FAQs
What is the application deadline for this position?
The application deadline is February 28, 2025.
What qualifications are required for this position?
A Master's or PhD in Computer Science, Mathematics, or a related field is required, along with a strong foundation in machine learning, computer vision, or medical image analysis.
Are teaching responsibilities included in the role?
Yes, the position includes teaching responsibilities, which may involve up to 5 semester weekly hours (SWS), depending on co-funding.
Is prior experience in medical image analysis necessary?
While a strong foundation in machine learning, computer vision, or medical image analysis is essential, specific prior experience in medical image analysis is not explicitly required.
What programming languages should applicants be familiar with?
Applicants should have proven programming skills in Python, and familiarity with tools like R and Unix shell scripting is also beneficial.
What type of research work is expected in this role?
The position involves conducting world-class research in deep learning for medical image analysis, presenting and publishing results at top-tier conferences and journals, and actively contributing to the lab's research mission.

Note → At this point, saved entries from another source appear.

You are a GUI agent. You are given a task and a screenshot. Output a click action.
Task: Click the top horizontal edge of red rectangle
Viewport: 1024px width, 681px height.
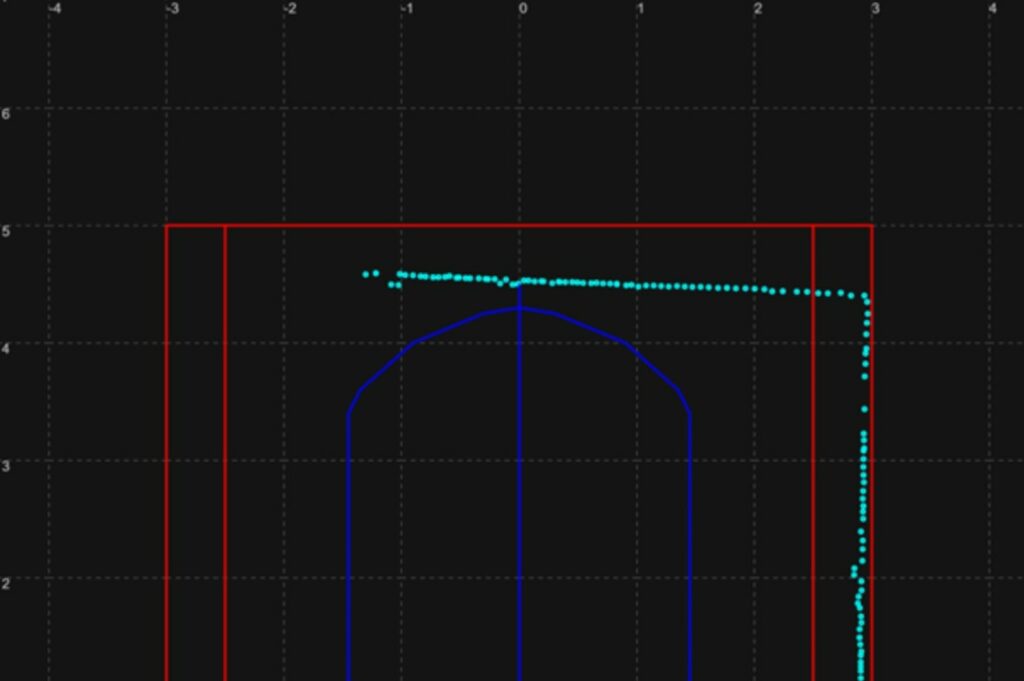pyautogui.click(x=519, y=226)
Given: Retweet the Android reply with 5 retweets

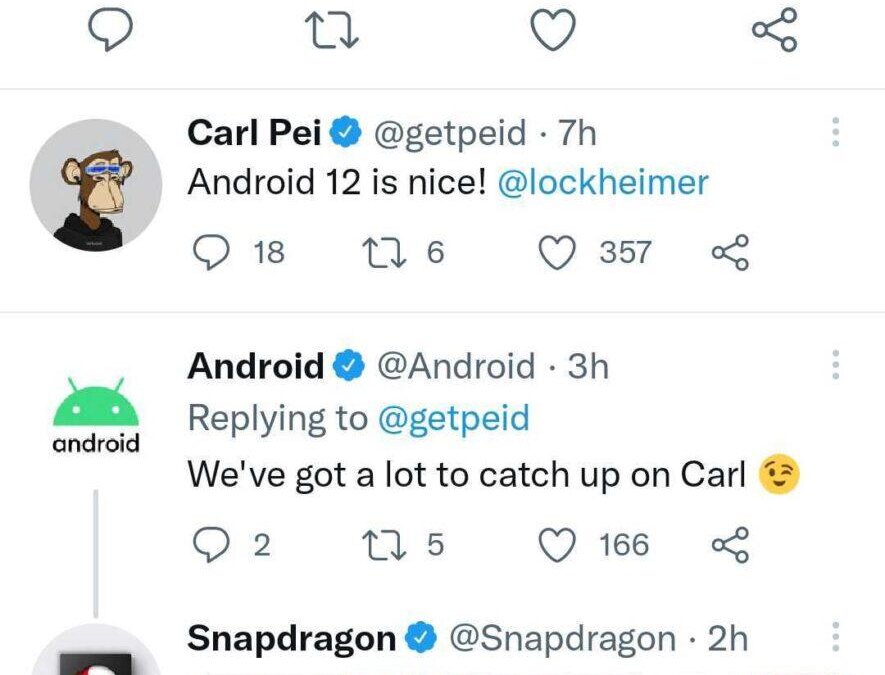Looking at the screenshot, I should coord(384,545).
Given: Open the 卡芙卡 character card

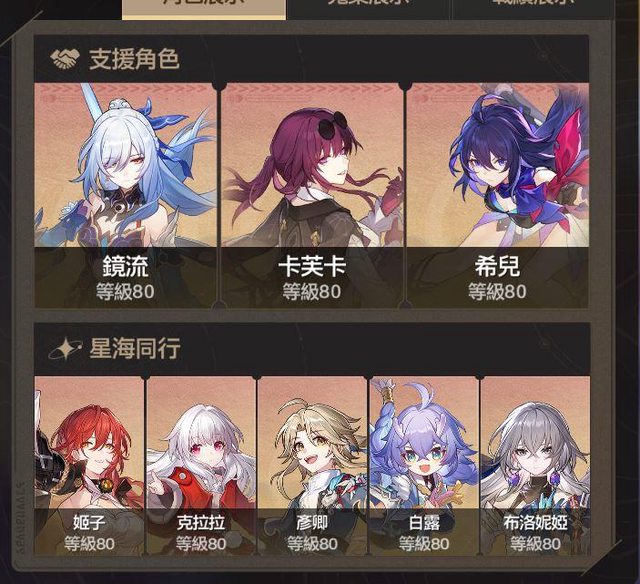Looking at the screenshot, I should point(312,195).
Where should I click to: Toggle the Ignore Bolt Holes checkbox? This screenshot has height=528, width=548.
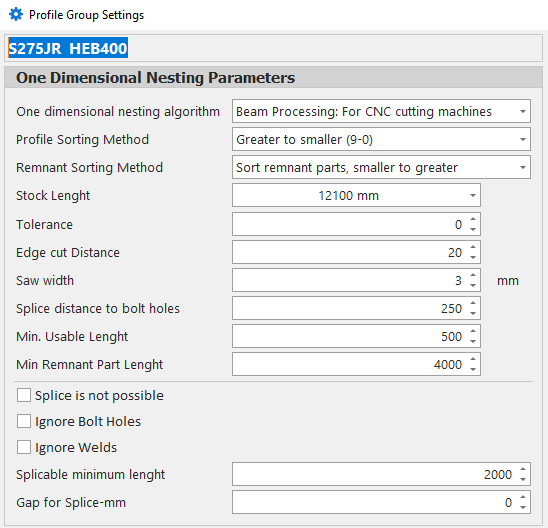pos(24,421)
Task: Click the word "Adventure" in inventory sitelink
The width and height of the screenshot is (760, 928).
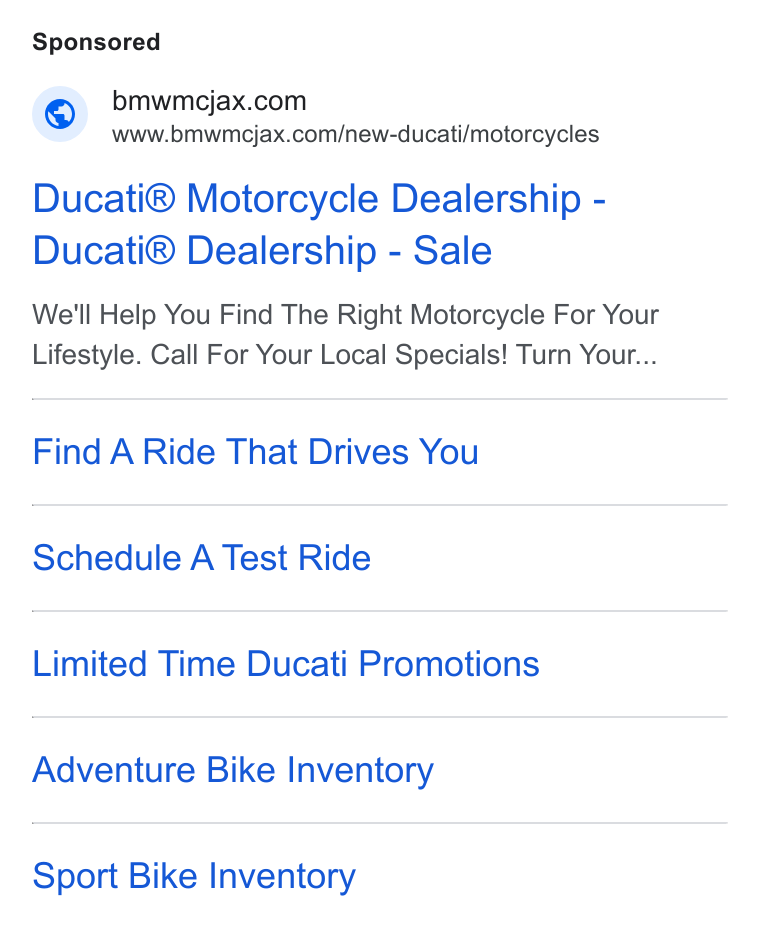Action: [x=114, y=770]
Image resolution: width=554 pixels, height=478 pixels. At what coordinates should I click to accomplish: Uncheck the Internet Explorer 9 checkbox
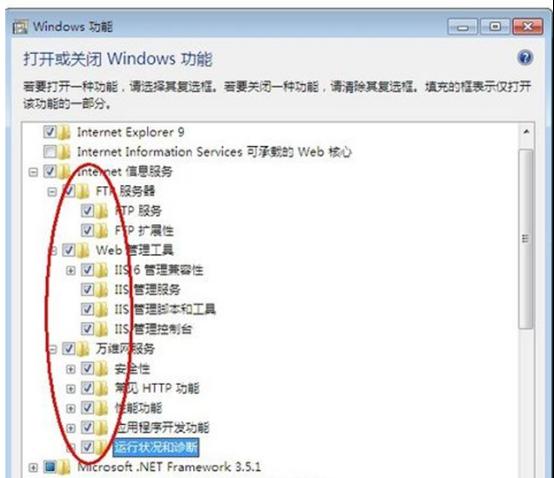click(x=50, y=132)
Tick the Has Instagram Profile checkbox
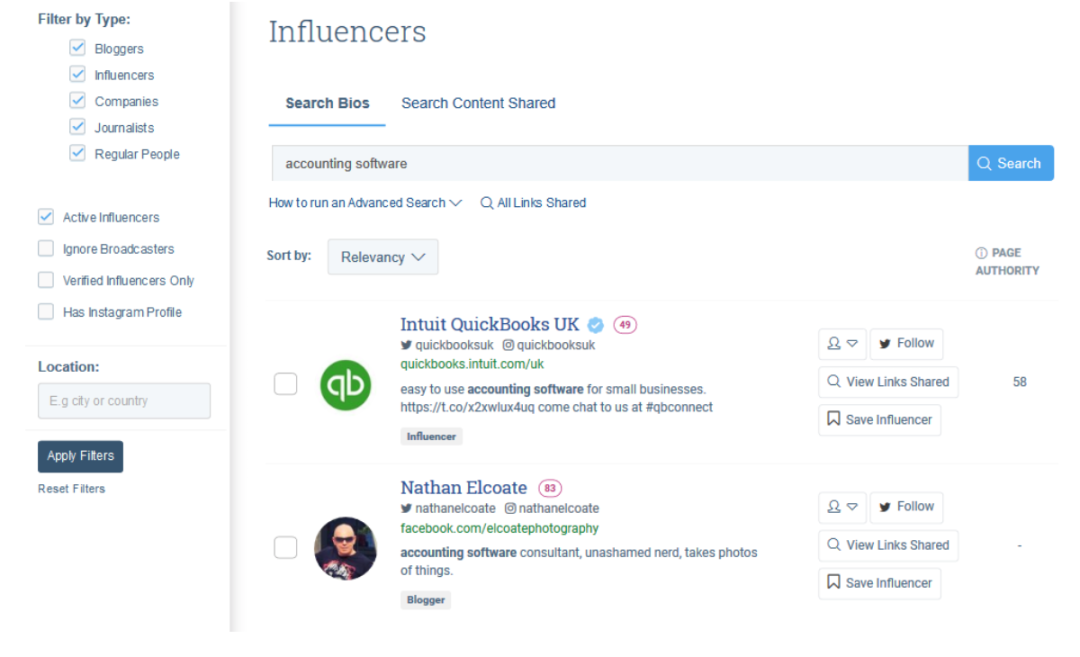Viewport: 1080px width, 657px height. [46, 312]
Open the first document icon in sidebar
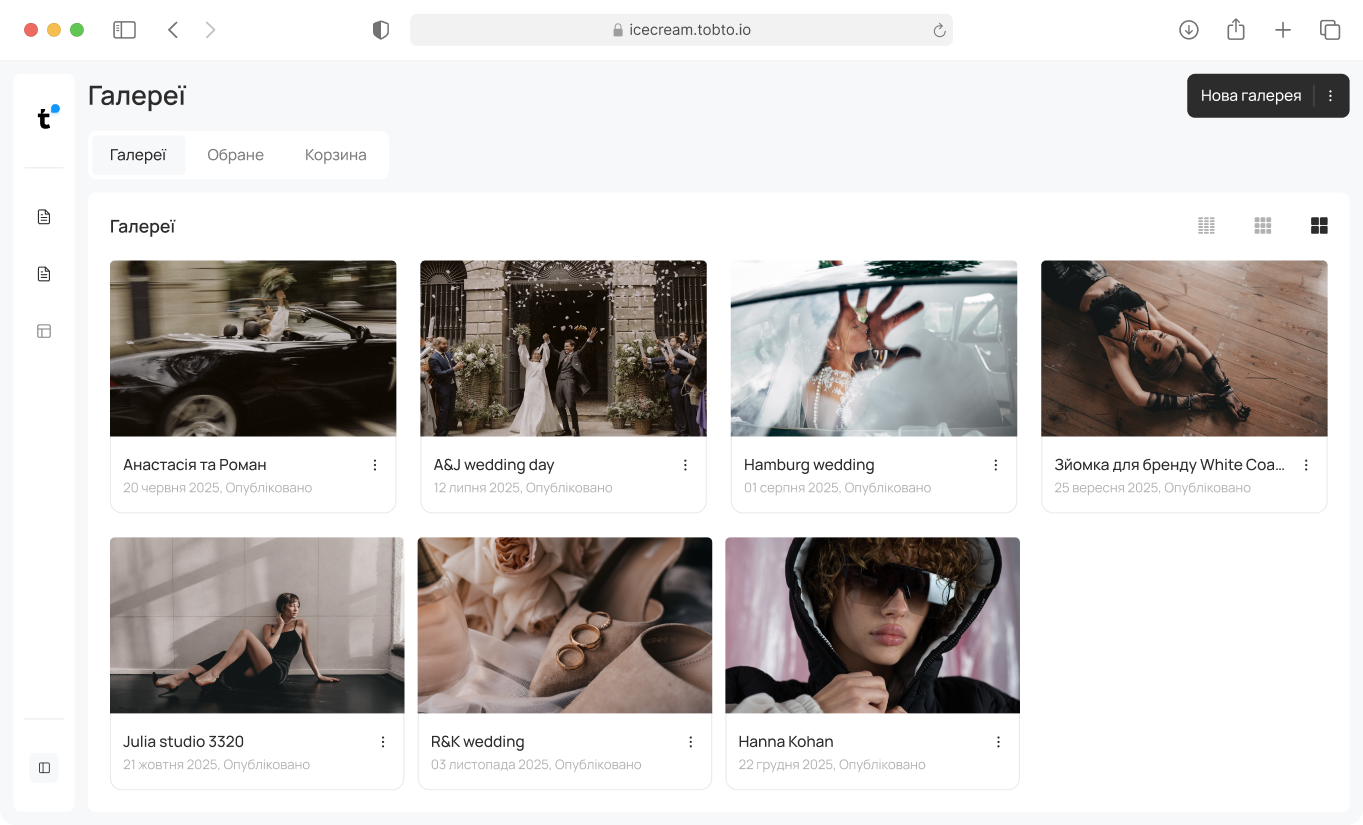Viewport: 1363px width, 825px height. 44,217
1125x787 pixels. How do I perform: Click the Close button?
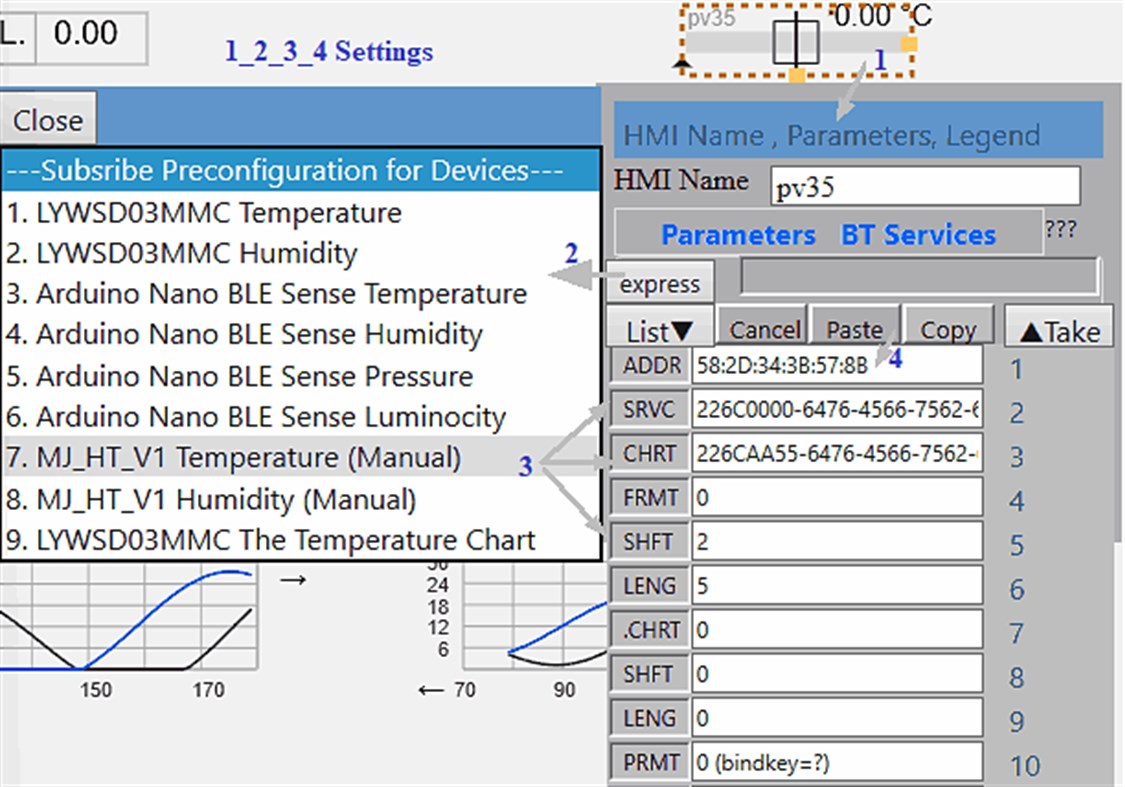(48, 118)
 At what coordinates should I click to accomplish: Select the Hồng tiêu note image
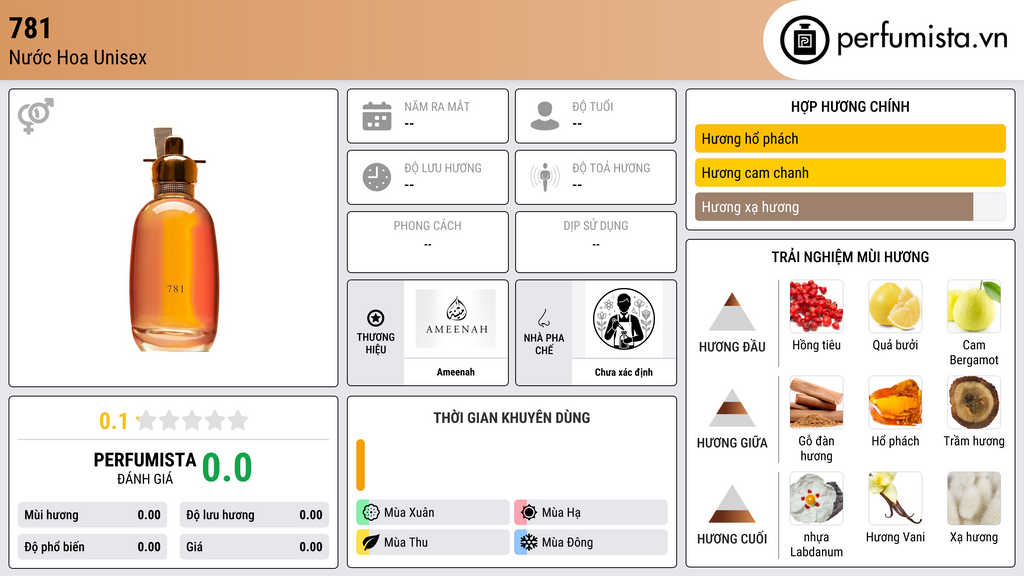pyautogui.click(x=816, y=306)
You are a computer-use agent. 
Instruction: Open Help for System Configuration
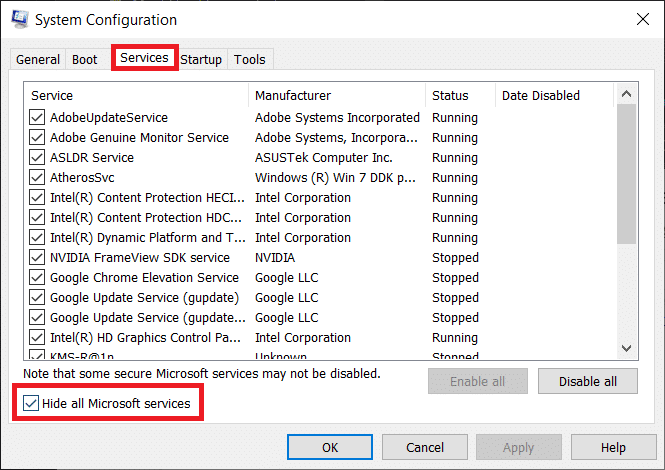click(613, 448)
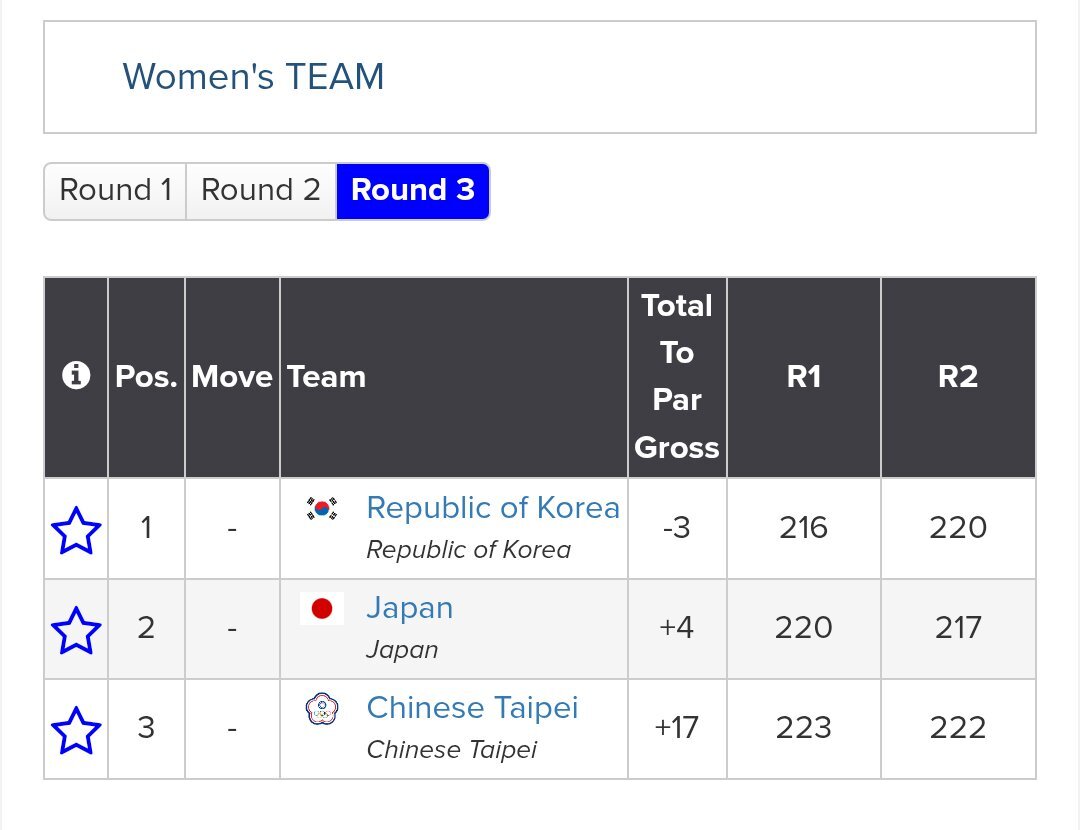The height and width of the screenshot is (830, 1080).
Task: Click the Republic of Korea flag icon
Action: point(322,508)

Are there opportunities for career advancement in this position?
Yes, the position supports further scientific qualification, such as a PhD or Habilitation, and there are secure options for future contract extensions.
Does the lab support collaboration with other institutions?
Yes, the lab collaborates with world-class partners at institutions like Stanford, MIT, Imperial College London, and NYU, providing opportunities for extended research stays.
What is the salary for this position?
The salary is competitive and aligned with TV-L regulations, approximately €55,000 per year.
Is there a commitment to diversity and inclusion in the hiring process?
Yes, FAU is committed to equality and diversity, and applications from underrepresented groups, including women, minorities, and individuals with disabilities, are highly encouraged.